I thought I had Xml validation sorted after the following entries (java and xml, and schema validation).

So today when I went to validate some xml's against a Xsd I was a bit surprised when it didn't work

What was more surprising was that it was working, and when I changed something small, it stopped.

As part of a Unit Test I was validating an xml file against a schema, and it was working fine. However I was loading the Xsd via a webserver into the parser. This wouldn't do since other developpers would want to run the unit tests and would not want the hassle of starting up a webserver and dropping the xsd file in place initally before running the tests.

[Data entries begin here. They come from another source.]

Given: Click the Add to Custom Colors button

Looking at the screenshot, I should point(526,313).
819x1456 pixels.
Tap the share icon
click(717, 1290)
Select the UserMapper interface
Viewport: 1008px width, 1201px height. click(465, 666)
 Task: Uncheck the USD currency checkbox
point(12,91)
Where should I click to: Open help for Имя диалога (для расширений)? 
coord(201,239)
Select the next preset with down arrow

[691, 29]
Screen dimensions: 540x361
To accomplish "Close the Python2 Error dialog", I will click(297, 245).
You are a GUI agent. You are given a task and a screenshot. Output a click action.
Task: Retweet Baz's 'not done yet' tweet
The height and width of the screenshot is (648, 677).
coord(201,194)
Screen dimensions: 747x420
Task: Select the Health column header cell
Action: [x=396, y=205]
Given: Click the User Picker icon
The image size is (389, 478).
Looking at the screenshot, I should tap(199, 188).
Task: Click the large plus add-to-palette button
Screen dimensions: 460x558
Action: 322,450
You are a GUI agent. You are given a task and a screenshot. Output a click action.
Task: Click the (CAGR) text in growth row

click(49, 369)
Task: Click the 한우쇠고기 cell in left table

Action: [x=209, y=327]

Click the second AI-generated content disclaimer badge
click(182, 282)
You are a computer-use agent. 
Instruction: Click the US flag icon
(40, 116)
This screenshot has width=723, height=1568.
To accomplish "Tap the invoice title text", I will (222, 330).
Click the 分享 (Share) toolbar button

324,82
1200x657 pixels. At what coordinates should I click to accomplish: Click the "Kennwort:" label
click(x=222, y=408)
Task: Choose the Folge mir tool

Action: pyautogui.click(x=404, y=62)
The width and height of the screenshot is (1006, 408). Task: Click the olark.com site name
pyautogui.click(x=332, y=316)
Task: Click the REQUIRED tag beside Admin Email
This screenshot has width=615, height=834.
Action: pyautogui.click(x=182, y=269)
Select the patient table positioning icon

So I changed the URL to load the Xsd via the file:// protocal. See below

xsd="file://"+path+"wishlist.xsd";


Running that however gave the following exception



org.xml.sax.SAXParseException: cvc-elt.1: Cannot find the declaration of element 'wishList'.
at org.apache.xerces.util.ErrorHandlerWrapper.createSAXParseException(Unknown Source)
....


But I knew the XSD was correct because it had been working before when I retrieved it via http:// on my webserver....

Do you see the problem? Well I didn't initially. After some poking around I found the solution.

xsd="file:///"+path+"wishlist.xsd";

See the difference. Subtle isn't it. Basically xerces insists that file needs 3 forward slashes in it url definition (file:///wishlist.xsd). That was the problem. Surely a better error message could have been generated there. (Maybe XSD not found or something)

Anyway I then started gettign the following error



org.xml.sax.SAXParseException: Invalid byte 1 of 1-byte UTF-8 sequence.
at org.apache.xerces.parsers.DOMParser.parse(Unknown Source)
...


Short answer to this problem was my file character encoding. I had saved my xsd using a free editor (crimson). By default it saves files in Ascii encoding. However my Xsd expected to be in UTF-8. Changing the character encoding and re-saving solved the problem.

Amazing how a simple little task can tie you down for hours..

2 comments:

Anonymous said...

it has ever been file:/// since the old remote exploit of ie4

Anonymous said...

I just wanted to say thank you.

I had:

org.xml.sax.SAXParseException: Invalid byte 1 of 1-byte UTF-8 sequence

problem.

I googled it and found a solution (text editor saving in ascii) here.

So, thx. :)